O Processo do Aprendizado Interno em Teosofia
 
 
Carlos Cardoso Aveline
 
 
 
Discipulado leigo exige atenção
 
 
 
O que é um “discípulo leigo”, em filosofia esotérica clássica? 
 
A expressão é perfeitamente válida na realidade do século 21. Todo estudante sério de teosofia pode transformar-se, em alguma medida, em um discípulo leigo. 
 
O estudante que sabe o que quer não só lê, mas tenta vivenciar a sabedoria divina contida na literatura teosófica autêntica. Nesta mesma medida, ele se torna um discípulo, isto é, um aprendiz. Os livros da teosofia original contêm padrões vibratórios que o aproximam pouco a pouco do discipulado, uma palavra que significa, simplesmente, “aprendizado”.  
 
É importante abordar com simplicidade o tema, porque qualquer sentido de autoimportância e vaidade leva o indivíduo a um desastre. A derrota através da vaidade não só chega sorrateiramente e sem aviso prévio, mas ela chega convencendo o infeliz derrotado de que ele é um “grande vitorioso”. O orgulho traz a derrota. A humildade, unida à coragem, prepara a vitória. É importante reconhecer, pois, desde o início, que o discípulo é apenas um aprendiz.   
 
Em teosofia, os conceitos de discípulo regular e discípulo leigo são vivenciais. O intelecto é importante, mas ele não é visto como elemento isolado. A mente é inseparável das outras dimensões do ser. Discípulo leigo é alguém que tem vida de família e não vive nos ashrams dos Mahatmas, nos Himalaias. Portanto, não passa por treinamentos mais técnicos em sua vida mística.
 
Para os teosofistas, o caminho que leva à sabedoria passa pelo estudo e pela vivência da literatura universal e das tradições filosóficas dos diferentes povos. Este estudo é feito à luz dos ensinamentos e das chaves de interpretação dadas através de Helena Blavatsky. O aprendizado interno é possível na medida em que o estudante opta por uma vida pessoal simples, despojada. Portanto, não basta o estudo intelectual. É preciso adotar uma atitude existencial diante do ensinamento. O indivíduo deve mudar passo a passo e integralmente. O processo é silencioso e gradual. O estudo da teosofia não dá a ninguém um diploma nem a sensação de ser alguém “importante”: ele dá sabedoria e autoesquecimento. A visão universal da vida que o estudante adquire renascerá com ele como um “dom”, em suas vidas futuras.
 
Em teosofia, não há separação entre alma e mente. O discipulado “leigo” é um saber da alma, mas exige uma expansão do intelecto. Expandindo a mente, expande-se a energia do espírito universal.

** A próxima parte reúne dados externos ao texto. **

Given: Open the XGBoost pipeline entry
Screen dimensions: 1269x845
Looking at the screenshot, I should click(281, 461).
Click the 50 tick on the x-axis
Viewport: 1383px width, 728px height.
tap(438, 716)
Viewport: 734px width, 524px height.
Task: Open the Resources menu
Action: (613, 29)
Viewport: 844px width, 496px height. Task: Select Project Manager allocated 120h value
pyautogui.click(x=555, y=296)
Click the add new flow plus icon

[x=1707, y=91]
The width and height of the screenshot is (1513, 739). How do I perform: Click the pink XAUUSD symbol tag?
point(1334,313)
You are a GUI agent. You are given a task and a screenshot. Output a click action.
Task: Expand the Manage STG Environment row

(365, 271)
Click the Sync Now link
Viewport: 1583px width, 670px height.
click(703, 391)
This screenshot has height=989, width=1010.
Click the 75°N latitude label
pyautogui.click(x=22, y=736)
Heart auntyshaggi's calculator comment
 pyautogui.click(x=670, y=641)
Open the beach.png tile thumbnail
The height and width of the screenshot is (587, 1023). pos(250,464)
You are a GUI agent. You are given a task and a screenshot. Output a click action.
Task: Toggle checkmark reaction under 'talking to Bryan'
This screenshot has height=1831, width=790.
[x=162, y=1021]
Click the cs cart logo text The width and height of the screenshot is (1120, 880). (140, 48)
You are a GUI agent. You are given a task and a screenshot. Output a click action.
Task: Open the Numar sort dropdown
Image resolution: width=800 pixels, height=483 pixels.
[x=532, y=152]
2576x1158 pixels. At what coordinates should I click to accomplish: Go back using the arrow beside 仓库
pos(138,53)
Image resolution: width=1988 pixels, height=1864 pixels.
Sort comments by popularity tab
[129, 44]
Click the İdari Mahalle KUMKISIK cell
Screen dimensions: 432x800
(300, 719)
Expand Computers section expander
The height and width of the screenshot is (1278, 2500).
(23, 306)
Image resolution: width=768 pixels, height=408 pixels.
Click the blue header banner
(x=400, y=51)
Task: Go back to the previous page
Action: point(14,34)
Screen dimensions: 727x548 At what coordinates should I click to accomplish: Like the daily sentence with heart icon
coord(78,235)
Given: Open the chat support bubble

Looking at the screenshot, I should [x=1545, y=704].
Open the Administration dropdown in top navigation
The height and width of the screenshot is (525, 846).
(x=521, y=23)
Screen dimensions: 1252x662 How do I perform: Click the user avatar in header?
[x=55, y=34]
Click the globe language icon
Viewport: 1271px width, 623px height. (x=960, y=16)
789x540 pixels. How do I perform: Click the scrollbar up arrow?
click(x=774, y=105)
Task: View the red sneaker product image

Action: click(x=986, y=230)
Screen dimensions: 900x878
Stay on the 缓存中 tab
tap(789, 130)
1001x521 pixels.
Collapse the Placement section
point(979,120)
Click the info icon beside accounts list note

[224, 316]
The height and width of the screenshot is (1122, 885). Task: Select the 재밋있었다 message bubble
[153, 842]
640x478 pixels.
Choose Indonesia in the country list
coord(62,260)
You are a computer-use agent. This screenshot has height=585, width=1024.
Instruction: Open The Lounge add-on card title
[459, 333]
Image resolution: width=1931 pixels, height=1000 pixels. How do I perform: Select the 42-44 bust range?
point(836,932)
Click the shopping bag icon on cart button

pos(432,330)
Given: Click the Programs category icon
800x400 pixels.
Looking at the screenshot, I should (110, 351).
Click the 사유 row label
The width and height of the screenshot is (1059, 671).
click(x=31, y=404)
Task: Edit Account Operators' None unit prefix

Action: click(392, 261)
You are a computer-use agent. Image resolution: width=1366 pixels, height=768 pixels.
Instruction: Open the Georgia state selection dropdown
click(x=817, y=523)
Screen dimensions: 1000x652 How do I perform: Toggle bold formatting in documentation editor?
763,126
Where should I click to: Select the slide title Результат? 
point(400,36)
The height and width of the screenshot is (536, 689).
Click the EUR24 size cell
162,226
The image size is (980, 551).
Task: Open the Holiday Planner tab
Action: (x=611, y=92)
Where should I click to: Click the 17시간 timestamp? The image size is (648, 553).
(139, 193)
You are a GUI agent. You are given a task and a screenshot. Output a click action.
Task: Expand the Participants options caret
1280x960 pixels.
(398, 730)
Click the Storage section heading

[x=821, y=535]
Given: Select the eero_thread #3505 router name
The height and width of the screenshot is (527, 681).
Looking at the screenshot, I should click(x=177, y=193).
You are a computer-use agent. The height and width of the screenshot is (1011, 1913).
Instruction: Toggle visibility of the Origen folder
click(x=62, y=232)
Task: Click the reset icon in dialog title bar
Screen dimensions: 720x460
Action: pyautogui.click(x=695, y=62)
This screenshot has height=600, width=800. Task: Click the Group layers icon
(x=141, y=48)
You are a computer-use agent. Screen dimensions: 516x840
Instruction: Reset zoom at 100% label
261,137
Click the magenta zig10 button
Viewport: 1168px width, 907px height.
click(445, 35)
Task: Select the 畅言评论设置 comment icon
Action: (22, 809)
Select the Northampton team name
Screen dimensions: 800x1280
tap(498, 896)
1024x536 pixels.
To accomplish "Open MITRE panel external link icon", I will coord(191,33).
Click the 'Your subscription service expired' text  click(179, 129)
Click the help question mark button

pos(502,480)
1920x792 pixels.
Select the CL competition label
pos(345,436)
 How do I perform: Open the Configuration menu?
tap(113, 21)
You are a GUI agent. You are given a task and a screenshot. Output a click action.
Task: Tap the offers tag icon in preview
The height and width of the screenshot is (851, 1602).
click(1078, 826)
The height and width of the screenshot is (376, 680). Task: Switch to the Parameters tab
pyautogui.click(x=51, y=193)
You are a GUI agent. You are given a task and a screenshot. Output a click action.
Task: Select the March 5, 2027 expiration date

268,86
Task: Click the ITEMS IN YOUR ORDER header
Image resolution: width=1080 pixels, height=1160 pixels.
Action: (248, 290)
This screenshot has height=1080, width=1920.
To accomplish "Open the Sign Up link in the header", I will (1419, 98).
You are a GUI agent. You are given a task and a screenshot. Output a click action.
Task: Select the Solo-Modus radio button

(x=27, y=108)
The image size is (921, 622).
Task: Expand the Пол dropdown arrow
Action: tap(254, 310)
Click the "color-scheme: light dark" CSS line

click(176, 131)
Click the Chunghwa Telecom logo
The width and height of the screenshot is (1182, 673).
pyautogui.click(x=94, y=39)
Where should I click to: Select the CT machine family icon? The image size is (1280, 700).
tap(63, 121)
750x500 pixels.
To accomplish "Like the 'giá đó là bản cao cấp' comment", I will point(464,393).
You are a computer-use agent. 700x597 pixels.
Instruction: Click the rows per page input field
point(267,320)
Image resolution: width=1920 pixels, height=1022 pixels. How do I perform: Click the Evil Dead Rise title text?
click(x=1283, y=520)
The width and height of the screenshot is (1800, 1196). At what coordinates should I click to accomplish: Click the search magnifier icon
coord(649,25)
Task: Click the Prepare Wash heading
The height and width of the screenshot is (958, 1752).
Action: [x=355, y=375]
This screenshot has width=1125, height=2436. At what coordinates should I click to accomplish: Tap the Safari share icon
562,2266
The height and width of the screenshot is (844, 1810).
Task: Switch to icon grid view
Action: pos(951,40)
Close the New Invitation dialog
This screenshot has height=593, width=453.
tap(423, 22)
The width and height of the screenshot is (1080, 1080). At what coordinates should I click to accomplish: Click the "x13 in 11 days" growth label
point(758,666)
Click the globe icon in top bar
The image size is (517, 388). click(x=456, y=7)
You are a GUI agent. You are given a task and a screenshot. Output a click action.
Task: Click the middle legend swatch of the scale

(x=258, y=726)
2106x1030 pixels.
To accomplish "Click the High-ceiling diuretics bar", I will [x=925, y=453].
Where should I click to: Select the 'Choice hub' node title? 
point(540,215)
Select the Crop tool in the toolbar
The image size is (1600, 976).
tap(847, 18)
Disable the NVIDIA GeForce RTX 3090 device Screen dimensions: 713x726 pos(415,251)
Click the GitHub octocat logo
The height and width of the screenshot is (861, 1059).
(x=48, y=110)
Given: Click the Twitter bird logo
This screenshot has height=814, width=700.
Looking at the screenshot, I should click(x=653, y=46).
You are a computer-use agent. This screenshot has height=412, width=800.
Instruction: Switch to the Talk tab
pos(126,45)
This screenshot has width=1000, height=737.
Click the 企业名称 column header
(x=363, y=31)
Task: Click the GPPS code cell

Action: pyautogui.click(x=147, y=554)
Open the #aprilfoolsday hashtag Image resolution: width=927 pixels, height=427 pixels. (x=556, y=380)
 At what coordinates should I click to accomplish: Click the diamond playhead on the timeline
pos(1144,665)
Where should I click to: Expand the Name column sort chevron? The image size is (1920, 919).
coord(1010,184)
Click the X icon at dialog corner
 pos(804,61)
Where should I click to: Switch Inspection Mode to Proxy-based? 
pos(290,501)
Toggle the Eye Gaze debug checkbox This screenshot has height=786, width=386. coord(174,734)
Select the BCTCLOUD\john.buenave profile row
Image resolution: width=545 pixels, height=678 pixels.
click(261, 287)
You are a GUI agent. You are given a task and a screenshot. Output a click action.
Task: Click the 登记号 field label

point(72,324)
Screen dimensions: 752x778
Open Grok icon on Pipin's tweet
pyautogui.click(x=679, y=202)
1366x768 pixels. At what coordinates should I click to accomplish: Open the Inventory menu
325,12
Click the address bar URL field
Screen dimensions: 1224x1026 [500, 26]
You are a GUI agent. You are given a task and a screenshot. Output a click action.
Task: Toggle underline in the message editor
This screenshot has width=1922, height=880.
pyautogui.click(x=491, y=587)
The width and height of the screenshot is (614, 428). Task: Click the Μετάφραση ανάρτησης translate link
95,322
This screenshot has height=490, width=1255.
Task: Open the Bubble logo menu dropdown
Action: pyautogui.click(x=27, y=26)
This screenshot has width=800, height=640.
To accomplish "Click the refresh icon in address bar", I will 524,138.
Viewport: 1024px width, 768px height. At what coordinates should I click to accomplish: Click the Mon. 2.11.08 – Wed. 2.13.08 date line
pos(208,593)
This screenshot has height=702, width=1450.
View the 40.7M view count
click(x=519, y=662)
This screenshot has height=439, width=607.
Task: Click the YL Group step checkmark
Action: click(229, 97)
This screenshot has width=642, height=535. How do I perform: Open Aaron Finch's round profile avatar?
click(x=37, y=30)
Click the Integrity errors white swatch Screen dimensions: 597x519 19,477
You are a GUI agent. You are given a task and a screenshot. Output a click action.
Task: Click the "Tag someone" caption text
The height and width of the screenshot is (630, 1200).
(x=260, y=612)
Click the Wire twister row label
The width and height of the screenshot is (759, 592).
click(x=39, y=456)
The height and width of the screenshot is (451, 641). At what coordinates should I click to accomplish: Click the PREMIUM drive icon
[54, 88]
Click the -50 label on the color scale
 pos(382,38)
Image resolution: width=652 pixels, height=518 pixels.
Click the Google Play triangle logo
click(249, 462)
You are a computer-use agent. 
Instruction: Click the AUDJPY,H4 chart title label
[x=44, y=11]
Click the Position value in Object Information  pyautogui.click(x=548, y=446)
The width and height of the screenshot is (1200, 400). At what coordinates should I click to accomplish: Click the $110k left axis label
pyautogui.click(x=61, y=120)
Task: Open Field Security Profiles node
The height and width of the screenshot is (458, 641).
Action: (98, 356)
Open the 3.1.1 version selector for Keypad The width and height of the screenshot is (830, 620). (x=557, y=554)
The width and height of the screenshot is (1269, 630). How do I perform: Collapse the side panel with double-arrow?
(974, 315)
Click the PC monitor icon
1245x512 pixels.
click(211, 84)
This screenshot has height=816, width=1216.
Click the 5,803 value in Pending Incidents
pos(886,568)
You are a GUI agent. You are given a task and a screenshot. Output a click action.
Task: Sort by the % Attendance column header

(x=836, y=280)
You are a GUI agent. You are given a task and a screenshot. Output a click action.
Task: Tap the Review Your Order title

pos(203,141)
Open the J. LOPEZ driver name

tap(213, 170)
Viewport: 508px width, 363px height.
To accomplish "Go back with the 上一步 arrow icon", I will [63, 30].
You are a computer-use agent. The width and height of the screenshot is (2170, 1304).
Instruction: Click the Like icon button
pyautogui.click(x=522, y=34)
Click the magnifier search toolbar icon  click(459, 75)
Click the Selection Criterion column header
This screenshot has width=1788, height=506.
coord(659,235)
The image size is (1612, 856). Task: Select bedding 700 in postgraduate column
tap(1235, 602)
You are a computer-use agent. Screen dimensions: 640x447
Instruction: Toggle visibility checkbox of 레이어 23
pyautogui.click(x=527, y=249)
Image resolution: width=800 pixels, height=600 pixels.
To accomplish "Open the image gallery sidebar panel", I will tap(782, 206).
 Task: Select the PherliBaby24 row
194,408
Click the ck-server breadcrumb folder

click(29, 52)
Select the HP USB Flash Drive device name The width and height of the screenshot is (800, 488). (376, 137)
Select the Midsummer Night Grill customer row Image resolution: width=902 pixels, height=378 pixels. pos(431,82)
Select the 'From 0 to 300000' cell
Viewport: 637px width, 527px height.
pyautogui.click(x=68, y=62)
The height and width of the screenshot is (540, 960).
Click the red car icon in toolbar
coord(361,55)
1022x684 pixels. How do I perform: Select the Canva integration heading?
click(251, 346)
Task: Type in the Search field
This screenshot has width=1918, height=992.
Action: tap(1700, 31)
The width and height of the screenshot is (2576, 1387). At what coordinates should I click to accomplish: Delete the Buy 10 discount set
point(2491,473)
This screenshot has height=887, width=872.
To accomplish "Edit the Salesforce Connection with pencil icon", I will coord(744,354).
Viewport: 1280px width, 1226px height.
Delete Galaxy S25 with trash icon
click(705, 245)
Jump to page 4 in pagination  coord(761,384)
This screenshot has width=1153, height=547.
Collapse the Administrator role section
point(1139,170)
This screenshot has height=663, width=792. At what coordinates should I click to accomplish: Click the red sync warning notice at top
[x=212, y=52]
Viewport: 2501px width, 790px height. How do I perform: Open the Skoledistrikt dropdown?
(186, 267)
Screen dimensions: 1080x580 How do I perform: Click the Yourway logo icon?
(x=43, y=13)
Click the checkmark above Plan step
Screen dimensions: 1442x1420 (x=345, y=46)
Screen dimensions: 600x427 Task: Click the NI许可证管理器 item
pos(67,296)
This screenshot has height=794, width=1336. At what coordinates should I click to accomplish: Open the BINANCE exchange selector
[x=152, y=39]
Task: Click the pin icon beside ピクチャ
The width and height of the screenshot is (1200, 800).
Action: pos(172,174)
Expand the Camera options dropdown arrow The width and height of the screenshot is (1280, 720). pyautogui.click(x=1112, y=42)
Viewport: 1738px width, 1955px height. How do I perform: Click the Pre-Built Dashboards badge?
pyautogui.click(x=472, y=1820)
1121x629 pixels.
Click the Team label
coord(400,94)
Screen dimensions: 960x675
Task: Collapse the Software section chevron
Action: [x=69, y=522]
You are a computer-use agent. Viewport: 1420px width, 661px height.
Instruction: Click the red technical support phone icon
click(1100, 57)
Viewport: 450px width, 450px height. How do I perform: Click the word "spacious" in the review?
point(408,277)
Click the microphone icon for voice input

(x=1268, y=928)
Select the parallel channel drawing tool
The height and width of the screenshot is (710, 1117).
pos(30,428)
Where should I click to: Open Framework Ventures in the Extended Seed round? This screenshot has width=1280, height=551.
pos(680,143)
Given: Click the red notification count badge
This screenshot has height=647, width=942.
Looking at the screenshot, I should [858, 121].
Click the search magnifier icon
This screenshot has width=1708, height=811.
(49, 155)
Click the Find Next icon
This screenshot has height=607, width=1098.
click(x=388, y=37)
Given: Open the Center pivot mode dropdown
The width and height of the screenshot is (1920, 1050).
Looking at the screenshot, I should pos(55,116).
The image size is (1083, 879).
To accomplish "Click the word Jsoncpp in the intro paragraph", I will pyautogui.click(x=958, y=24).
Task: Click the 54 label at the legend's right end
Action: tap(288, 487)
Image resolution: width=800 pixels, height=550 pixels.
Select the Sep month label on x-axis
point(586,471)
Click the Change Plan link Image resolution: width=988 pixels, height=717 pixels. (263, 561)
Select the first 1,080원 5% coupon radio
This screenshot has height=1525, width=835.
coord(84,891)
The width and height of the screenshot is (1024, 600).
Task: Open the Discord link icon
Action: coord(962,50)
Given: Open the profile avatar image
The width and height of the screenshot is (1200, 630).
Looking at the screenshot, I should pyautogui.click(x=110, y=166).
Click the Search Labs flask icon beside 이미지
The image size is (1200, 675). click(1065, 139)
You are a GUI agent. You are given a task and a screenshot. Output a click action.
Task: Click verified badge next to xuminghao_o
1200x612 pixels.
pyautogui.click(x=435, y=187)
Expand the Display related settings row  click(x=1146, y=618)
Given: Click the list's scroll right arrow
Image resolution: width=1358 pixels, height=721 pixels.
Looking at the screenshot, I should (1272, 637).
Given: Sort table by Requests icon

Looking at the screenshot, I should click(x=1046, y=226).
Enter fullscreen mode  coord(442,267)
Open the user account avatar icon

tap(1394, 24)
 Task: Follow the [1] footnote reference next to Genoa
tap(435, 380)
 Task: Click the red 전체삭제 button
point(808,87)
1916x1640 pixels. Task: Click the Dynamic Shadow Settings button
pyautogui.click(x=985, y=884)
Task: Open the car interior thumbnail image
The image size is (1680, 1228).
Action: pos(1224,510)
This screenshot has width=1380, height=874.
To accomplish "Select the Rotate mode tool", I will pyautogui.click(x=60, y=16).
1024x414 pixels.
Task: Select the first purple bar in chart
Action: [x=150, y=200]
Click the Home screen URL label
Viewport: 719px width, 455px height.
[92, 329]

O teosofista lê cada frase de um livro do ponto de vista da alma.  A arte de ler é decisiva.  O estudo deve ser contemplativo. Marco Túlio Cícero, o pensador romano clássico, não pensa que a origem da palavra “religião” seja  “religare”, ou “religar”. Para ele, a origem da palavra “religião” é “relegere”, isto é, “reler”. O motivo, segundo Cícero, é que desde o início da civilização os sábios ficam “relendo” escrituras sagradas. [1]
 
Ao longo dos milênios, os estudantes de filosofia esotérica leem e refletem sobre as obras clássicas que o bom carma lhes permite obter, e fazem isso numa e noutra encarnação. Eles meditam incessantemente sobre a literatura sagrada. Este é sem dúvida um fator central para o aspirante ao discipulado leigo no século 21, e o mesmo ocorrerá nos próximos séculos. Há muitos milhares de anos os estudantes de filosofia clássica e filosofia esotérica estudam e vivenciam a sabedoria eterna, no Ocidente e no Oriente. E eles possuem bastante material sobre o qual refletir e praticar contemplação nas próximas dezenas de milhares de anos. A literatura disponível foi generosamente reforçada no século 19 através de Helena Blavatsky. 
 
Contemplando a verdade eterna e abstrata, as almas dos estudantes se unificam passo a passo com a Lei Universal. Eles descobrem a paz incondicional e a liberdade interior. Enquanto isso, no plano da existência externa, os desafios são constantes. É preciso estar pronto para o que é imprevisível, e praticar a arte de estar atento.       
 
Preparar-se Para os Imprevistos
 
O estudante não sabe quantos obstáculos, ou ajudas, surgirão inesperadamente à sua frente. Mas ele pode decidir se vai manter-se estável diante dos eventos passageiros e das marés cármicas da vida.  
 
Seja qual for o número de coincidências desagradáveis ou agradáveis à nossa espera, é possível saber e lembrar que elas são, sobretudo, instrumentos de fortalecimento da nossa força interna.  
 
As vitórias costumam amolecer a vontade, mas os obstáculos a fortalecem, quando temos a atitude correta diante deles. Toda vitória traz o teste do desapego. A única vitória durável é aquela que o estudante obtém sobre si mesmo.
 
Há uma simetria no aprendizado. Cada vez que se obtém algo, é preciso abrir mão de alguma outra coisa.  E sempre que se perde algo, abre-se a porta cármica para um novo progresso ao longo do caminho,  caso saibamos aproveitar a oportunidade.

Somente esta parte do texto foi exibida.